RISC OS 3 was released with the A5000 in 1991; it was almost four times the size of OS 2 and ran from a 2MB ROM. It improved multitasking and also placed some of the more popular base applications in the ROM. An updated version, 3.1, was released later which was available as replacement ROMs for both the A5000 and earlier models. RISC OS 3.5 was sold from 1994 with the first Risc PC. When the Risc PC architecture was improved in 1995, the OS was updated to RISC OS 3.6 which featured much better hard disk access and extended networking to include TCP/IP in addition to Acorn's existing proprietory Econet system, although the OS remained in ROM. In 1996 the Risc PC was upgraded to a StrongARM processor and the OS kernel was changed to take advantage, the new revision being dubbed RISC OS 3.7.

RISC OS provides a very intuitive graphical user interface, with features such as context sensitive menus and pervasive drag and drop, and excellent consistency across applications thanks to Acorn's detailed Style Guide.

Acorn halted work in all areas except STBs in late 1998, and the company was renamed to Element 14 (the 14th element of the periodic table being silicon). RISC OS development was halted during the development of OS 4.0, a beta version, OS 3.8, was released to developers.

This led to a number of rescue efforts, including the creation of the ROX Desktop to provide a RISC OS-like interface on Unix and Linux systems. Two similar projects, Impulse and Eidos's Phoenix (http://www.acornusers.org/phoenix/posts/forbiddentech.html), both stalled.

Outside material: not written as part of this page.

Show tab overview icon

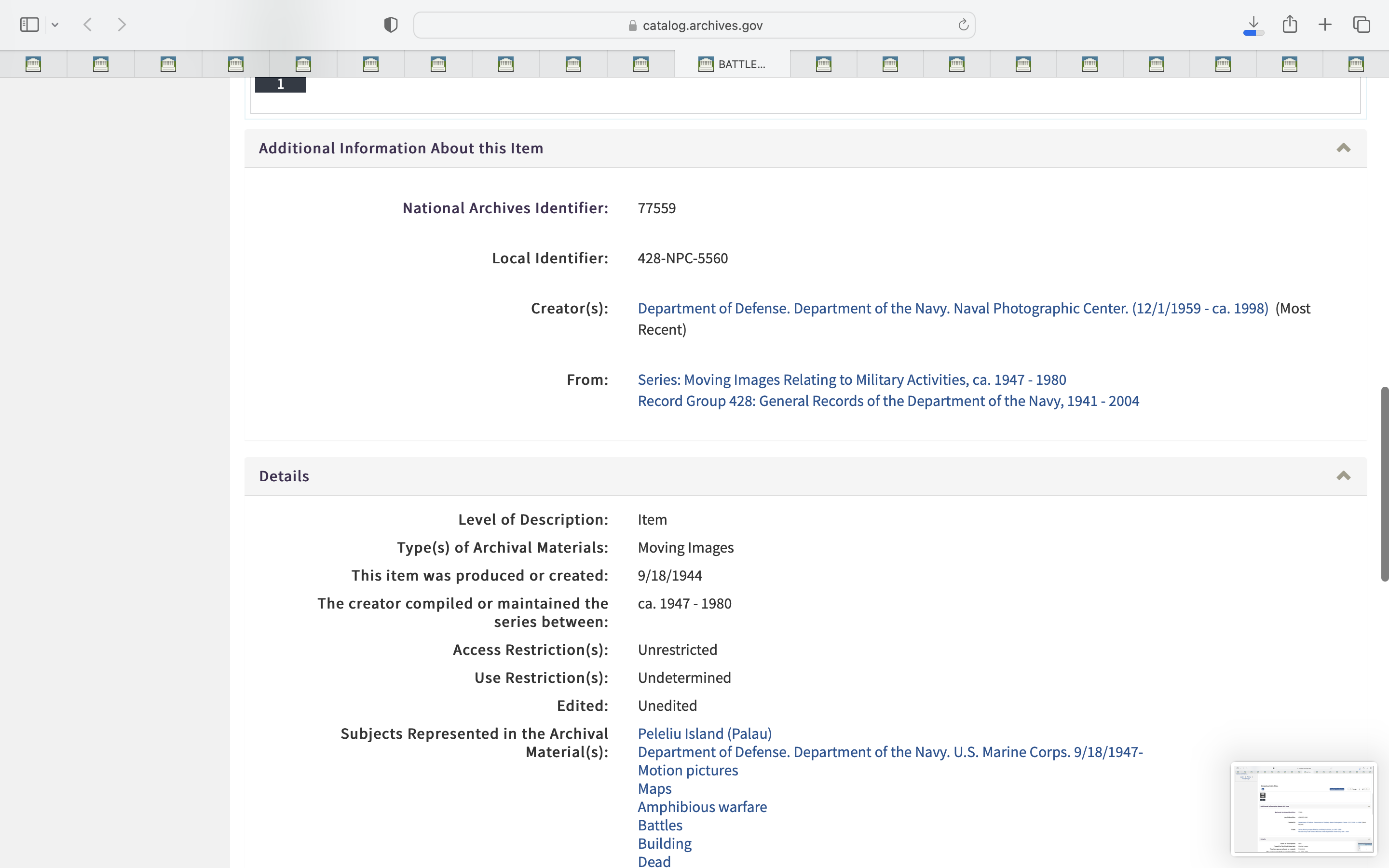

In 1999 a new company called RISCOS Limited was founded. They licensed the rights to RISC OS from the new owner, Pace Micro, and continued the development of OS 3.8, releasing it as RISC OS 4 in July 1999. RISCOS Ltd's current version is RISC OS Select Edition 3 (RISC OS 4.39), several thousand copies were sold according to figures released by them. The less enhanced 4.03 version is still available at a lower cost. RISC OS 5 is a separate evolution of RISC OS 3.8 from Castle Technology Ltd for their Iyonix PC line of Acorn-compatible, which run on the Intel XScale ARM processor. Although a wealth of software has now been updated, a few older applications can only be run on RISC OS 5 via an emulator, since a minor 26-bit ARM CPU function was removed by Intel from the XScale. Likewise, RISC OS 5 itself had to be ported to run properly on the new CPU, and abstraction of the graphics and other hardware interfaces created, to allow it, for example, to use standard graphics cards, instead of Acorn's own VIDC chip.

In July 2003, Castle Technology Ltd bought RISC OS from Pace Micro [1] (http://www.iyonix.com/iyonix/news/riscos.shtml). RISCOS Ltd and Castle continued maintaining separate development branches of the RISC OS operating system for some time, but as a result of a lengthy dispute over licensing during 2004 the two have agreed to merge the two competing streams.